▶ [TEXT UNDER STUDY]
An Iran – Iraq Project for an International University
A recent article has discussed the attempt to raise money throughout Asia for an international university in northern India that would recapture the glory of learning in that area in medieval times. The university is conceptualized as a rebirth of Nalanda University, one of the leading universities in the world during its medieval existence from the fifth to twelfth centuries. It was established to be a center of Buddhist studies but developed programs in the fine arts, medicine, mathematics, astronomy and politics. This effort, which is being funded from across South and East Asia, reminded me of a similar, more modest but equally high-minded undertaking, the establishment of the University of Central Asia. Begun in the nineties, the university now has campuses in Tajikistan, the Kyrgyz Republic, and Kazakhstan. It is both private and secular. The inspiration came and basic resources were provided by the Aga Khan and the President of Tajikistan. Its creation reminds us that Central Asia was once the crossroads of civilization, an area that once gave birth to an intense intellectual and cultural life.

▶ [INFORMATION SUPPLIED]
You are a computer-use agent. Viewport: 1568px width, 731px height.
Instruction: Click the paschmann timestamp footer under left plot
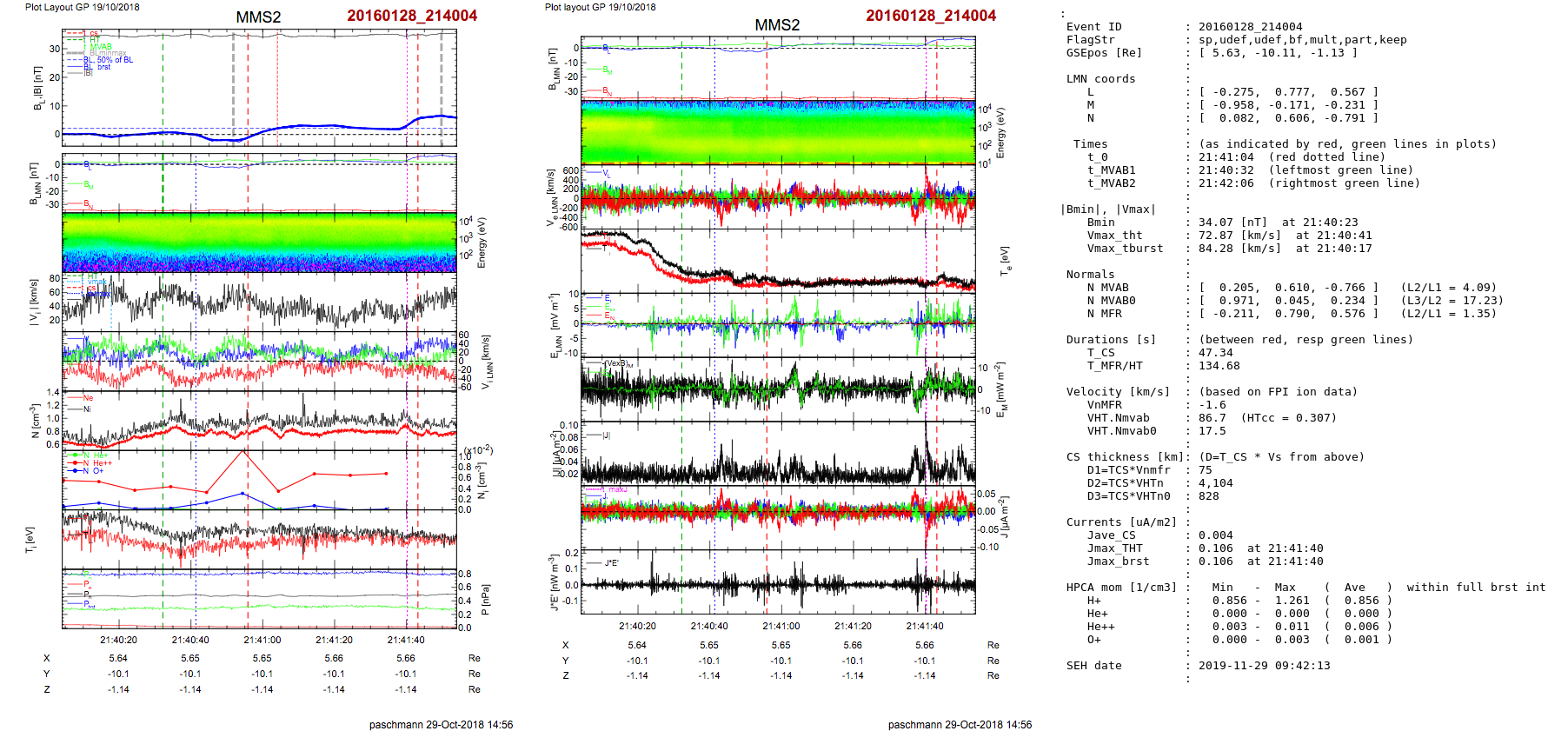click(x=441, y=724)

▶ [WORK ORDER A] In the text on international university projects, which countries have campuses of the University of Central Asia?
▶ [WORK ORDER B] Carry on the text on international university projects from its final sentence.

▶ [EXERCISE RESULT A] Tajikistan, the Kyrgyz Republic, and Kazakhstan.

▶ [EXERCISE RESULT B]
This led me to thinking of the remarkable center of learning established by the Sassanian (Iranian) king in the fifth century: Jundi-Shapur in what is now Iranian Khuzistan. Originally seen as a center for medical studies. its curricula and research came to cover many fields. It was a center where scholars from India, Greece, and Syria could work together and exchange information. The original impetus was apparently the expulsion of the Nestorian Christians from the Christian lands to the west. Nestorian scholars were the primary students and translators of the Greek legacy at the time and the Persians wished to profit from their knowledge. Jundi-Shapur established as their new home. Some scholars claim that at the time of the Arab conquest Jundi-Shapur was the leading university in the world. It continued to function for many years after the Arab conquest. But when the Abbassid Caliphate was set up in Baghdad, many of the university’s scholars were brought to Baghdad. Eventually a new university was established in Baghdad for these transplants, a university sometimes referred to as the Bayt al-Hikmah (House of Wisdom). It was in the setting of these two linked universities that the most authoritative translations of the Greek texts into Arabic were undertaken. Greeks, Christians, Jews, Indians, Arabs and Persians worked together on this common scholarly undertaking.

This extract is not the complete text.